*Assignment*.
In the data below, find every line that has the string "screenshot", and copy it.

*The records*.
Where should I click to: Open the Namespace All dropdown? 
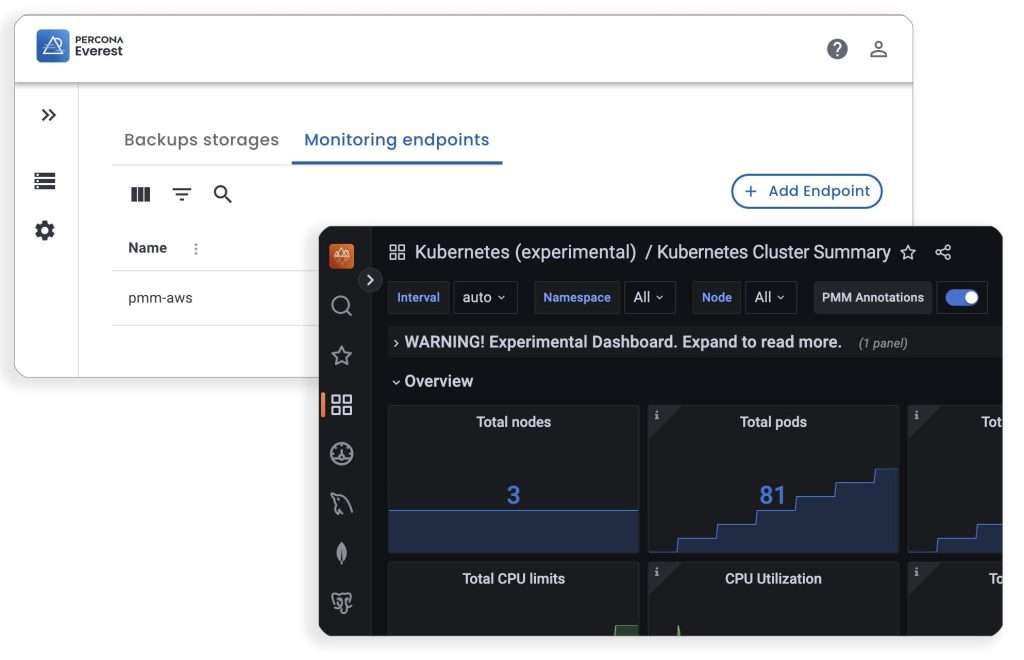coord(650,297)
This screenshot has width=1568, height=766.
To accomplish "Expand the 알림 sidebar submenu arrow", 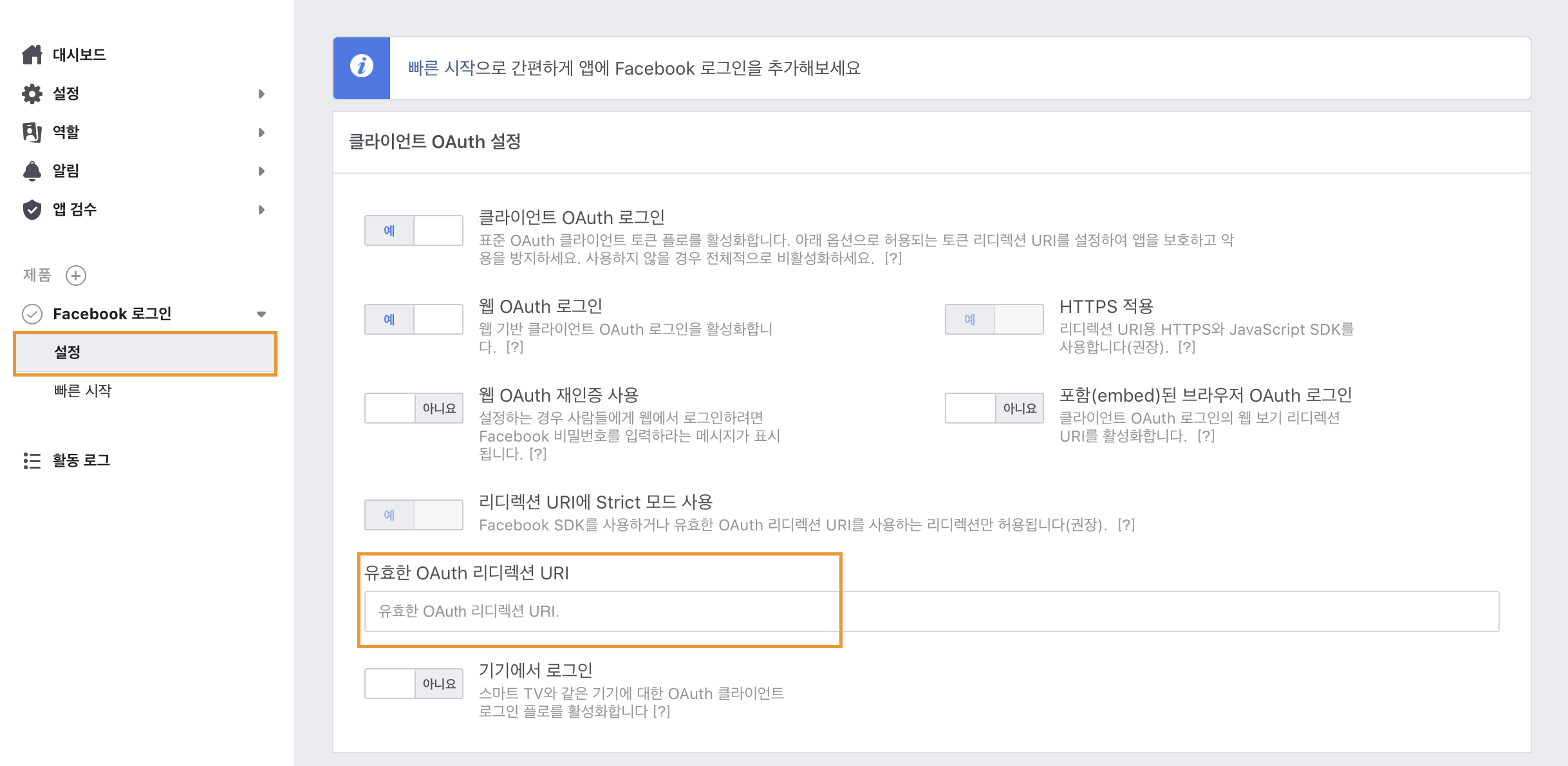I will (x=261, y=171).
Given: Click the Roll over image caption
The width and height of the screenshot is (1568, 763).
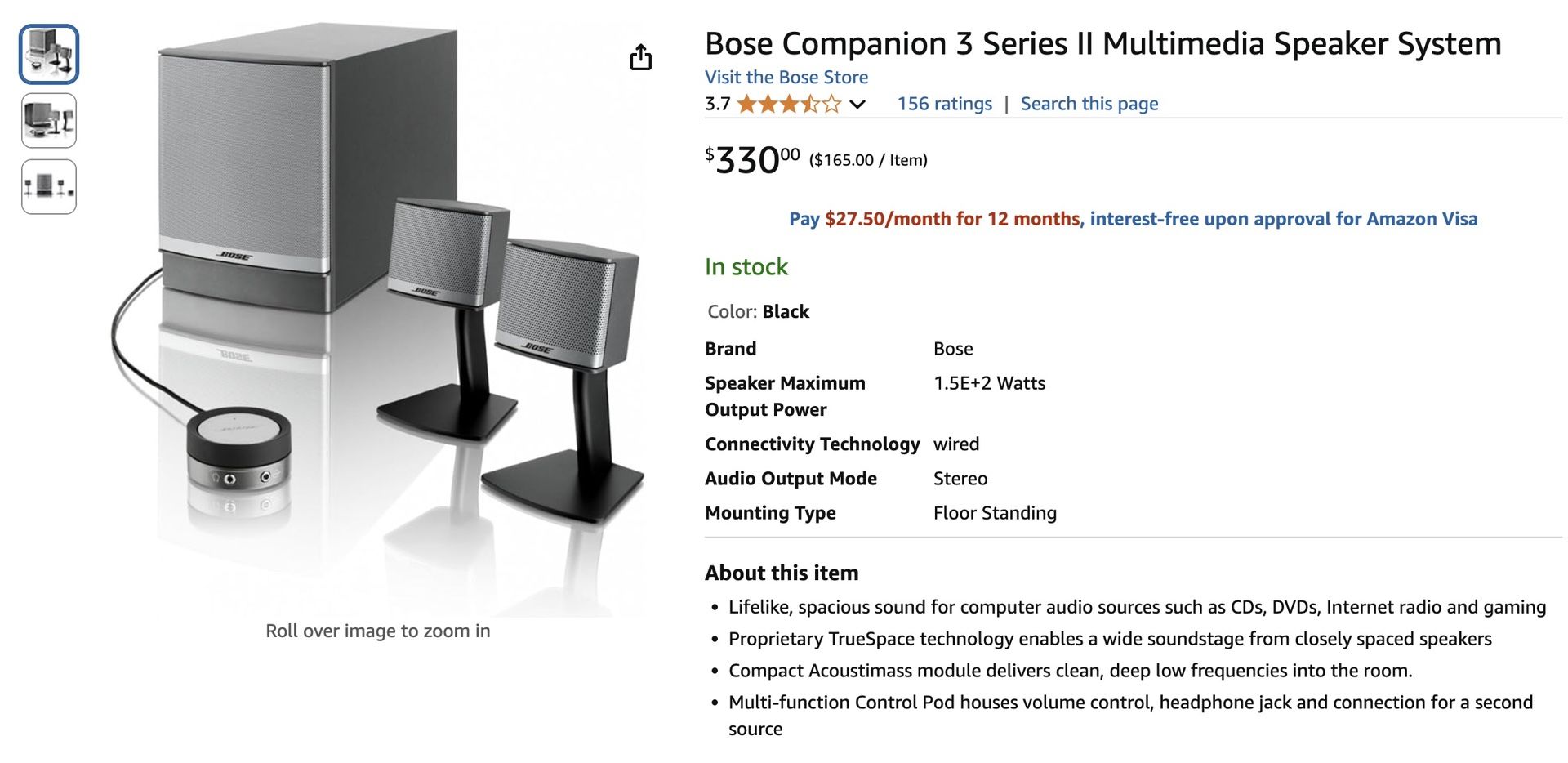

*Problem solution*.
This screenshot has width=1568, height=766.
The width and height of the screenshot is (1568, 763).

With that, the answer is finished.